Meat needs higher value, says WWF

PLACING GREATER value on meat could help to cut consumption with knock-on benefits for the environment and health, according to a new report published by WWF-UK and the Food Ethics Council (FEC).



High meat consumption has been associated with a number of factors related to important challenges facing the global food system, including climate change, obesity, water scarcity, land use change, global poverty and inequality.   However, the idea of eating less meat as part of a “sustainable diet” has become a political hot potato.


WWF-UK’s new report, “Prime cuts: valuing the meat we eat”, concludes that while a simple “eat less meat” message is overly simplistic, encouraging consumption of “less but better” could resonate with consumers and benefit farmers.


“Whilst the term ‘better’ is not easy to define, the report demonstrates that society needs to value the food we eat, especially meat, much more than we do,” said Mark Driscoll, head of food at WWF-UK. “This may ultimately mean paying more to reflect the true social and environmental costs, whilst rewarding producers for looking after the environment.”

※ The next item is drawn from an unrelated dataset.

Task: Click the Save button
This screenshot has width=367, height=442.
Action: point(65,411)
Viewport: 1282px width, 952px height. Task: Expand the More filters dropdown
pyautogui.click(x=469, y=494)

WWF-UK identified nine ways in which “better” meat production and consumption could be defined, including “better for human health”, “better for the environment”, “better for farming profitability” and “better for taste and quality”.

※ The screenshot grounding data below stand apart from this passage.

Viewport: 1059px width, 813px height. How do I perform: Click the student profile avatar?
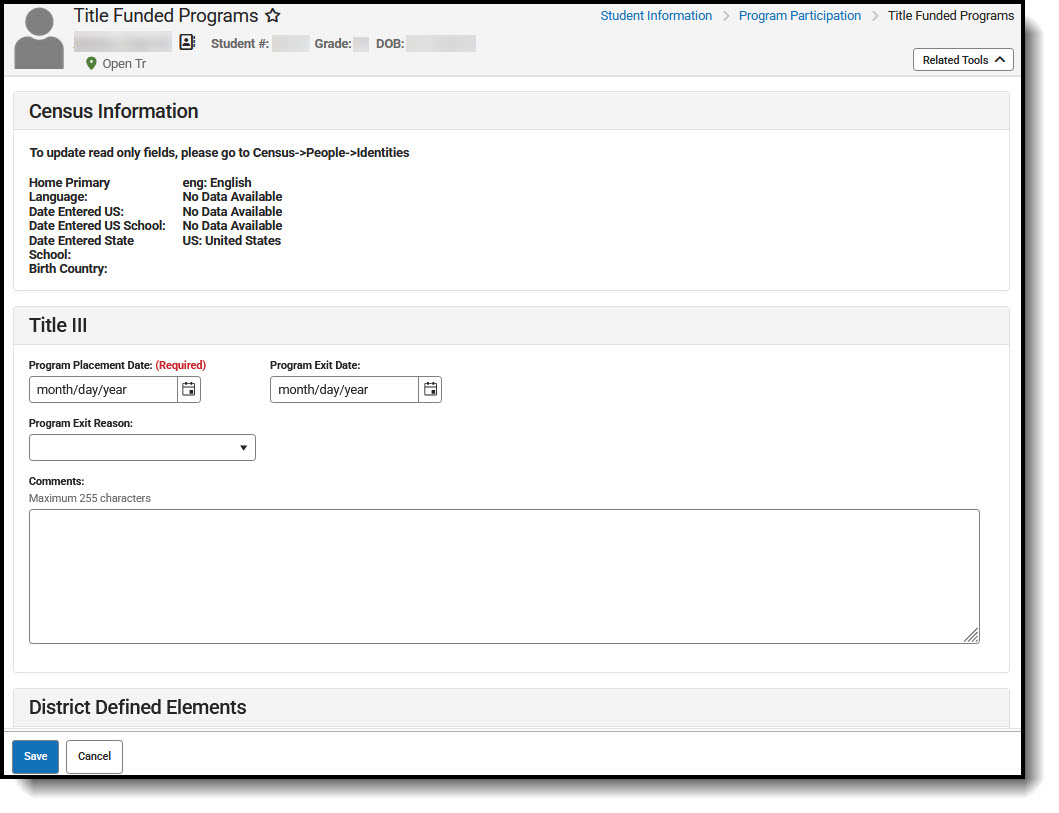click(38, 37)
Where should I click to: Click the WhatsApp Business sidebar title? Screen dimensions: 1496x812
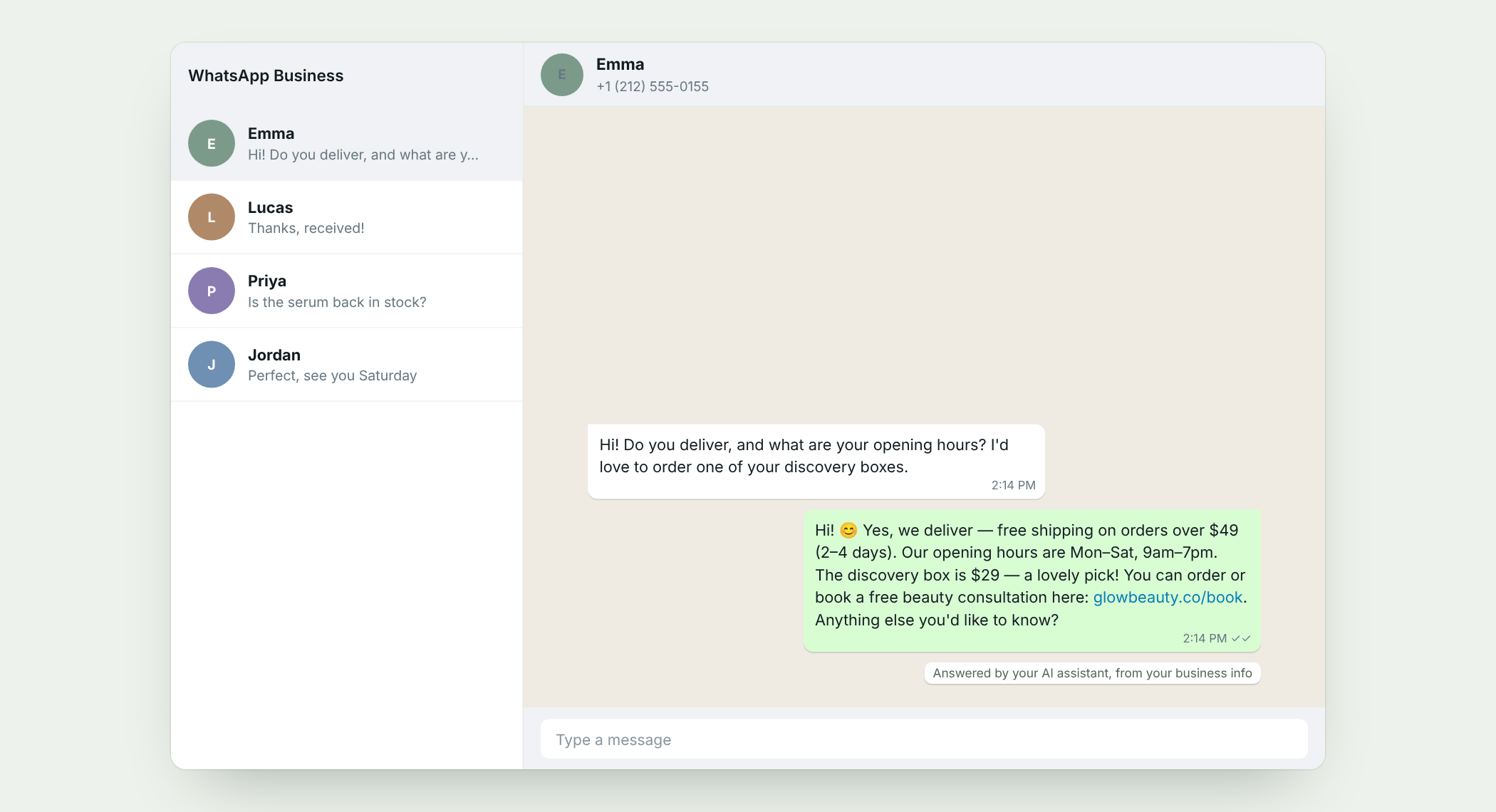click(x=266, y=76)
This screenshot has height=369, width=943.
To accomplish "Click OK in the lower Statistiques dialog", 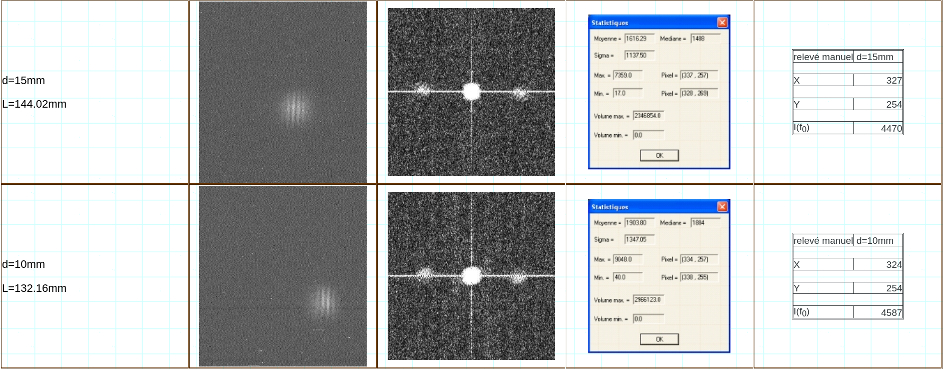I will click(x=659, y=339).
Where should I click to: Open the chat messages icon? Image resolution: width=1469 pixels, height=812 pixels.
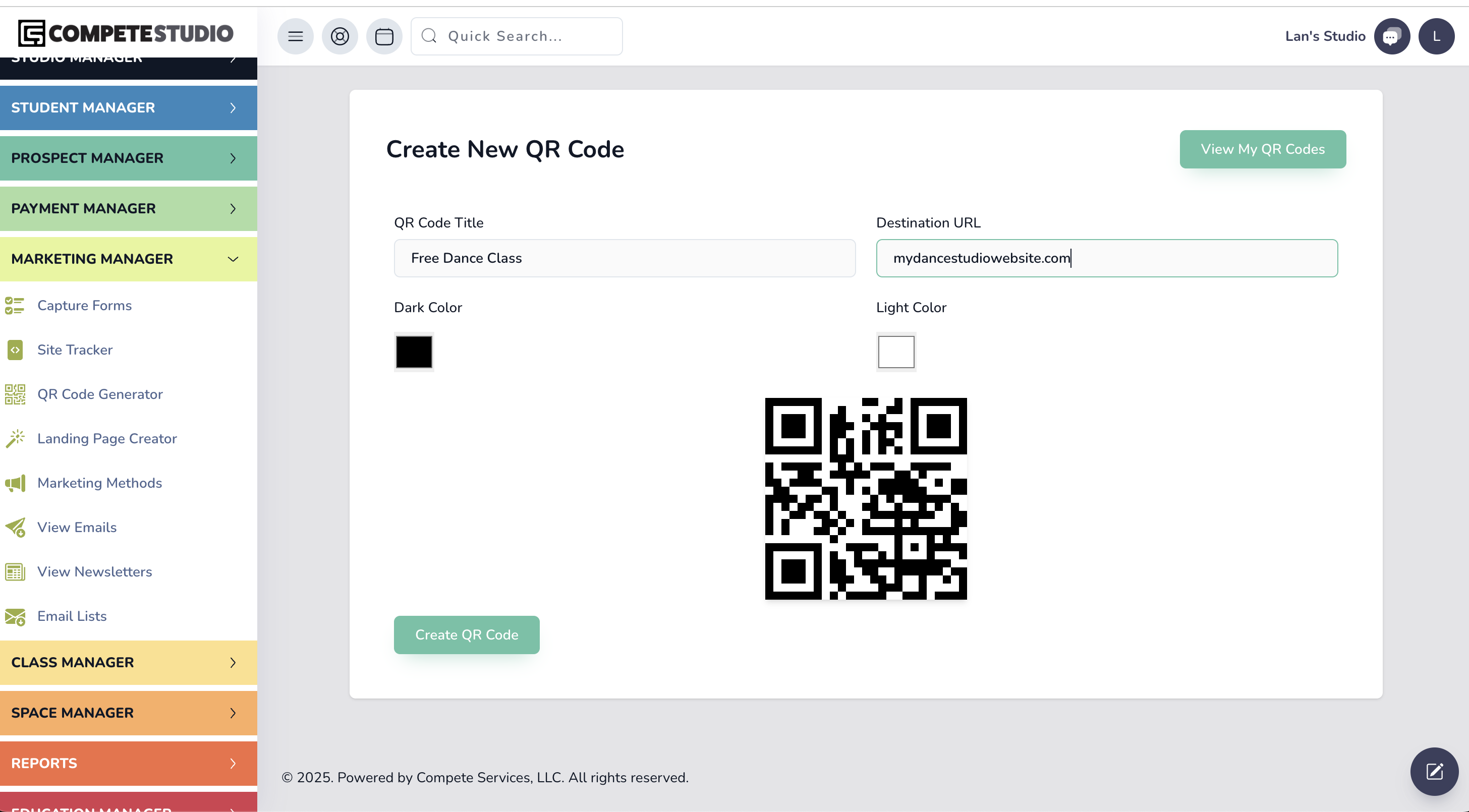pyautogui.click(x=1392, y=36)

The report comes at a time when the quality and value of meat sold in the UK is under the spotlight with two cases of contamination in the supply chain in the course of just a few days.


The first involved horsemeat found in burgers supplied by Irish firm Silvercrest to the likes of Tesco and Burger King. Then, late last week, pork DNA was discovered in halal pies and pasties supplied to prisons through 3663. Having recognised a potential connection between a supplier of halal products for the Ministry of Justice and one of its suppliers, the distributor tested five products and was “shocked” to find pork DNA. 3663 has now revealed the products came from McColgan’s Quality Foods, based in County Tyrone. A spokeswoman told national press that no other customers have been affected.


The Telegraph is also reporting that traces of pork DNA were also found in the Silvercrest burgers.


The Food Standards Agency has called the UK’s food companies in for talks today about the “unacceptable” situation.